Everyody Always 3...a strong girl

   Every night as she goes to bed I give my daughter her "speech." "You're a good girl, a brave girl, a strong girl, a wise and virtuous girl, you are a beautiful girl and a beloved girl, an obedient girl and a kind girl. Princess with a sword." Every night I tell my son that I love him, that I am proud of him, and that he is a good kid. There are days I don't feel like telling my daughter that she has been obedient or good. There are days when she hasn't been brave but I tell her these things anyway. There are days when it feels dishonest to say that he has been a good kid or that I am proud of how he handled himself in some circumstance that day but I am proud of him. Those days when I am frustrated I have to remember that as much as he does. My hope and expectation in doing this is that my kids will make decisions to act in the ways they have come to think of themselves.
   Even with this practice I am very prone to micromanage my kids. I have been trying to tell them who they are or who they can be. I try to ask them who they think they are or who they want to be. More and more, I am trying to let them choose their actions while reminding them "who they are." I want them to develop into individuals who can make good decisions for themselves-independent of my presence or nagging. It is hard. I want to micromanage. It just seems more direct and easier for everyone. It is just bad parenting though.

   In chapter 4 (The Yellow Truck) Everybody Always covers that same thought. "Instead of telling people what they want, we need to tell them who they are" (31). This is important advice for anyone who wants to help someone to step into a better life whether as a parent, guardian, mentor, friend, boss, teacher, or pastor and there is a lot that can be said about that.
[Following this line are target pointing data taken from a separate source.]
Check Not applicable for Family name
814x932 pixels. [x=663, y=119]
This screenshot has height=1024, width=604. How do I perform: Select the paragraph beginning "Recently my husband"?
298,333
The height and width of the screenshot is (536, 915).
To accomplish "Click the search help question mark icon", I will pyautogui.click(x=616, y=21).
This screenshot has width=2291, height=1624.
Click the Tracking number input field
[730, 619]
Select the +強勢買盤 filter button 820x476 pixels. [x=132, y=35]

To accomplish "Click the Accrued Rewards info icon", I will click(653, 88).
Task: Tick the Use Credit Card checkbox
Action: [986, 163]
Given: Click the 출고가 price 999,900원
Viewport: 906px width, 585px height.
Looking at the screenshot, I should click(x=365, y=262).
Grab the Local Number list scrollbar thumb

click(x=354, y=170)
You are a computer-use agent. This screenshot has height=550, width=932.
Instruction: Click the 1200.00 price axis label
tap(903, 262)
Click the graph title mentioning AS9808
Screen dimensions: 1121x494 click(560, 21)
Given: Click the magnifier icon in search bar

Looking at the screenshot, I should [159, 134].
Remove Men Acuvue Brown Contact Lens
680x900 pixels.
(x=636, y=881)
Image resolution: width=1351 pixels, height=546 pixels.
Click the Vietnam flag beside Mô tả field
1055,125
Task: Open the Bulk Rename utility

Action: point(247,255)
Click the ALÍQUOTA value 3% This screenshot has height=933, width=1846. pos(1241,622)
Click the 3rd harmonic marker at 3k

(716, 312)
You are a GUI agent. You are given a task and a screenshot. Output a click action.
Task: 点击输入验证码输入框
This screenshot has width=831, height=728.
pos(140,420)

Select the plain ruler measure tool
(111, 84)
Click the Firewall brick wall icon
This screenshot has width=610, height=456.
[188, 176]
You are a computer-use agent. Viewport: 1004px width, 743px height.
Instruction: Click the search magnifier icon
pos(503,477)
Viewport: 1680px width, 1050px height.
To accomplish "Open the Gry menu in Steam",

It was, though, the insight about how we tend to talk about God that caught my attention.
   Not only do I have a tendency to tell my children what I think they should do but this chapter accuses me of telling others what God wants them to do. (Actually Goff does not say this as an accusation but I choose to take it that way. It is something I need to give attention to.) This does not encourage the healthiest development. There is a strong strand in the Bible that tells people who they are and then guides them into that identity and life. When I suggest to people that their relationship with God is something like a "to-do list" it damages their faith development. "After long enough, what looks like faith isn't really faith anymore. It's compliance. The problem with mere compliance is it turns us into actors" (31)..."we risk having approval become more important than Jesus' love" (32).
   There are instructions that I will need to give to my children but, in my case, I don't think there is much danger that I will give them too few instructions. I am not going to beat myself up or worry too much about instruction. What I am going to continue to do is to try to rely less on instructions and more on identity. It does follow a biblical pattern that we can see in, say, the covenant relationship that God calls his people into. (The commandments follow the giving of identity and vocation and serve that rather than the other way around.) I do not want to encourage approval-seeking or compliance. I want to encourage obedience and faith exercised by motivated children of God. This is true of my relationship with my children and in how I relate to anyone I speak to about God's calling to them to be children of His Kingdom.

   (The song No Longer Slaves expresses this identity as a child of God very well.)

This is part of my effort at digesting resources.